Thus ended this assault case, so far as its hearing at Sweetsburg was concerned, and the prisoners and their friends departed from the court room well pleased with its termination.

CHAPTER X.

THE DECISIONS OF ANOTHER TRIBUNAL.

The Court of Public Opinion is an important tribunal before which all such affairs as this we have been considering must come for decision, and its judgments are not always identical with those of the judges and juries in the courts of law. Therefore, it must not be supposed that the temperance public were at all satisfied with the termination of the assault case related in our last chapter. On the contrary, they were quite disappointed and indignant, although their opponents seemed very well pleased with the turn affairs had taken.

Some of the criticisms from temperance papers and people are here given. The following comment by the Montreal Witness was quoted in The Templar of March 22d:

"The sentence of one month in jail for each of the tavern keepers, who pleaded guilty to having procured an American idler to commit an atrocious assault upon Mr. Smith, the President of the Brome County Alliance, is probably as severe as can be looked for in a county where a jury dare not find men guilty. That the purpose was to commit murder, the fatal weapon provided proves. The plea of guilty on the part of the prisoners is a plain condemnation of the jury in failing to bring in a verdict.

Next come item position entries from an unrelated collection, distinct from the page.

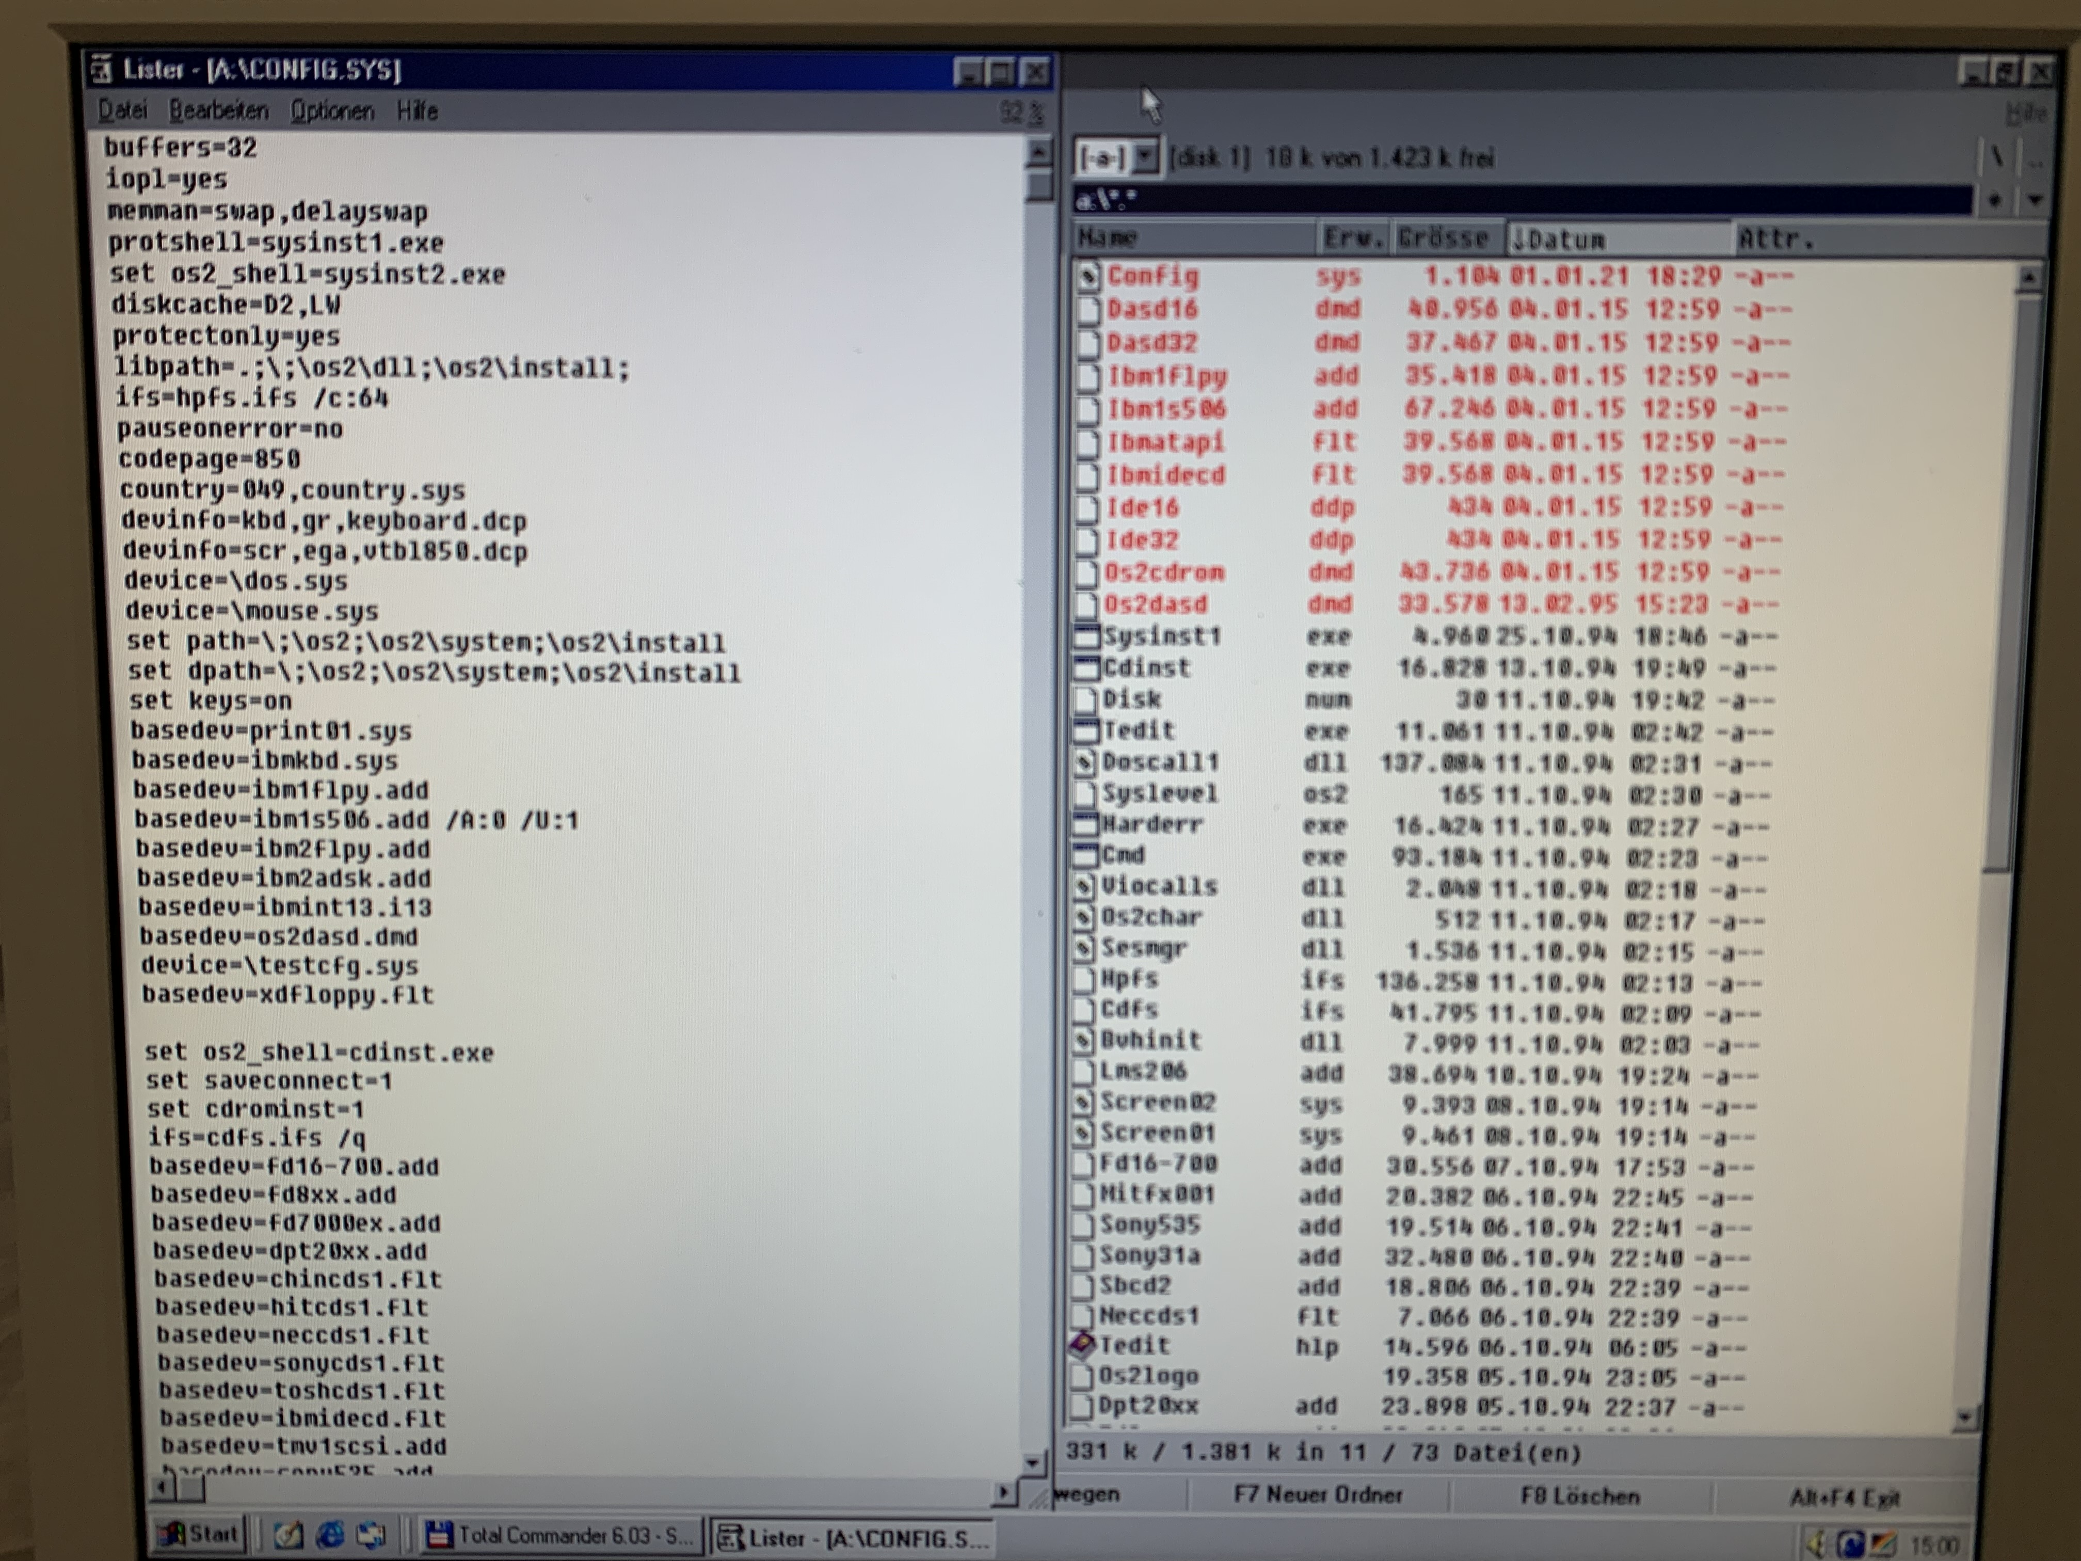
Task: Open the Optionen menu
Action: [331, 111]
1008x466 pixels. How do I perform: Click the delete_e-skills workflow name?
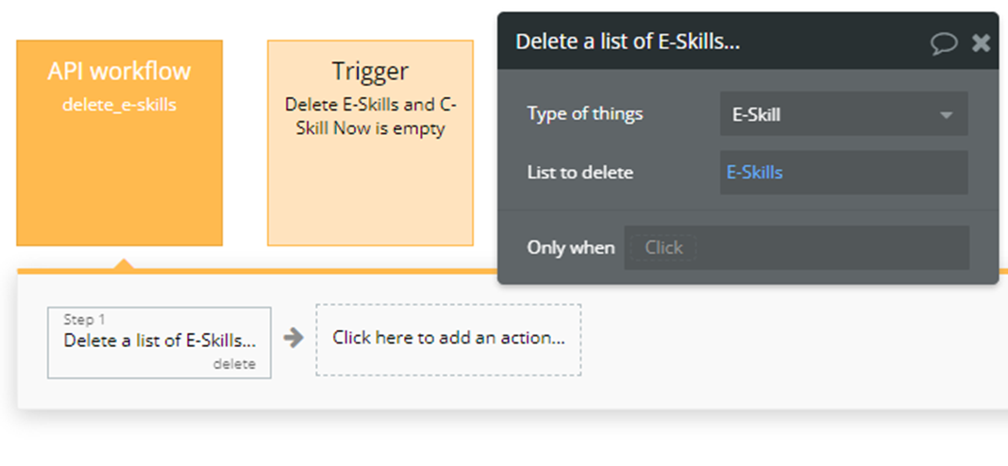[119, 105]

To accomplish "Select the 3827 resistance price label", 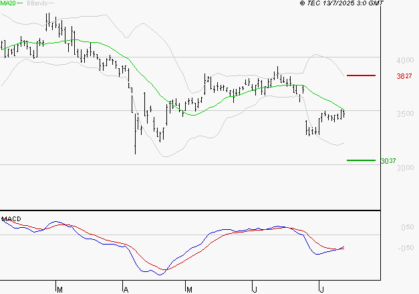I will (404, 77).
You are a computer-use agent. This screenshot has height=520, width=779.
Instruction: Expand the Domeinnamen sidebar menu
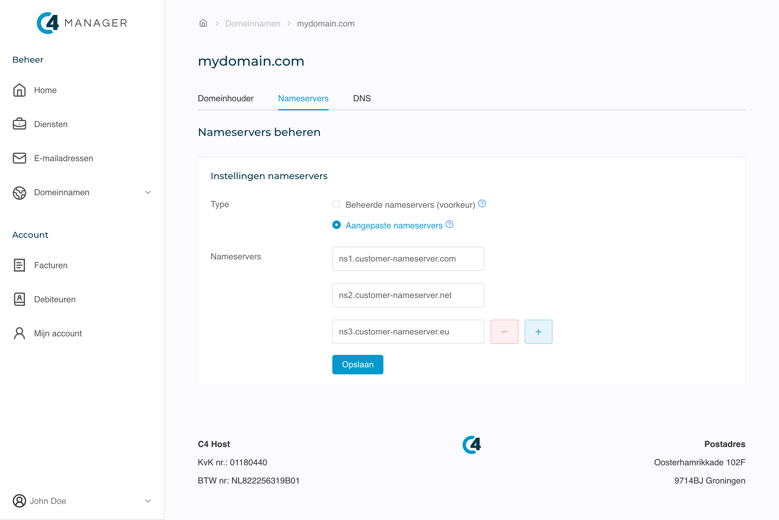[148, 192]
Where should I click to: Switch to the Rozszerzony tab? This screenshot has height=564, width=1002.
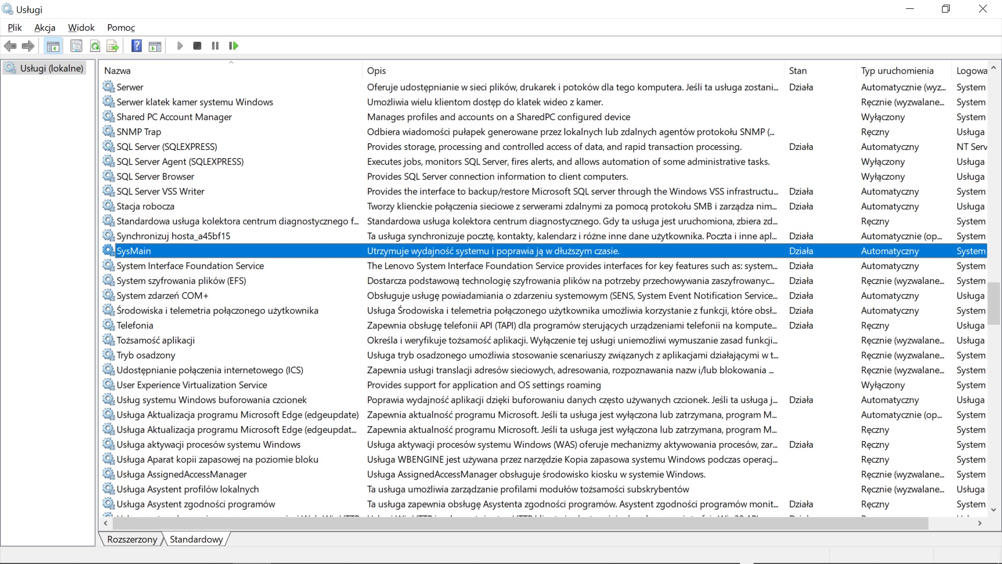coord(132,539)
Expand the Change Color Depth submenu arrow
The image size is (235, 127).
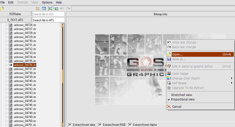click(232, 79)

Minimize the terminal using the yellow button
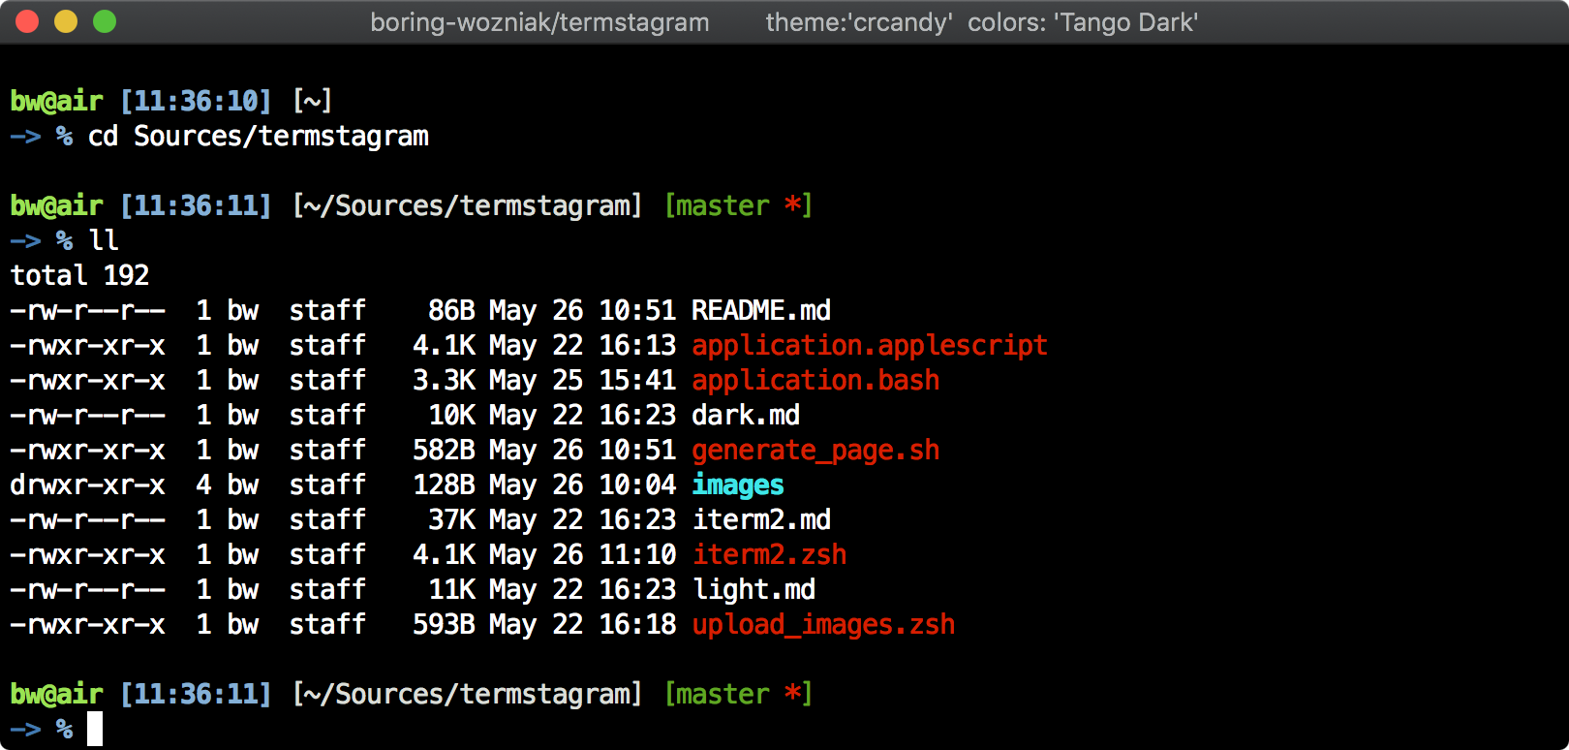click(x=66, y=21)
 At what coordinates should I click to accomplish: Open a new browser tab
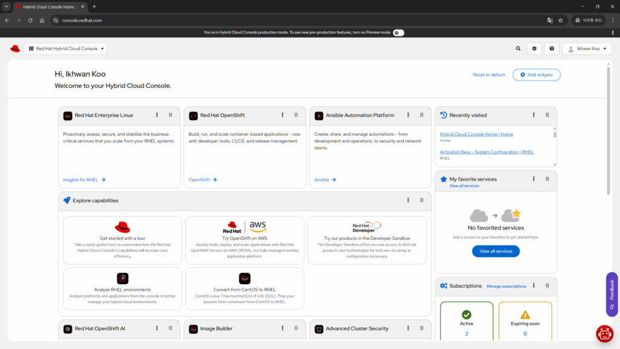94,7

"The liquor men, for the sake of whose illicit trade the Canadian Pacific Railway Company dismissed Mr. Smith from its services, are self-convicted at least of the most dangerous and brutal ruffianism. Mr. Brady, who took the part of those customers of the Company against his own subordinate, Mr. Smith, remains the accredited authority of the Company in that section of the country. This is a fact which should be generally known."

Below is the view expressed by The Templar, itself, and also repeated by the Witness.

"The result of the trial of the conspirators to 'do up' W. W. Smith, President of the Brome County Branch of the Dominion Alliance, for his zeal in bringing to justice the men who would persist in maintaining an illicit liquor traffic contrary to the fully expressed judgment of the people, has been a confession of 'guilty' by the accused, and the imposition a sentence of one month in jail at hard labor.

"The confession and the facts brought out in evidence reveal the liquor traffic in a most unenviable light.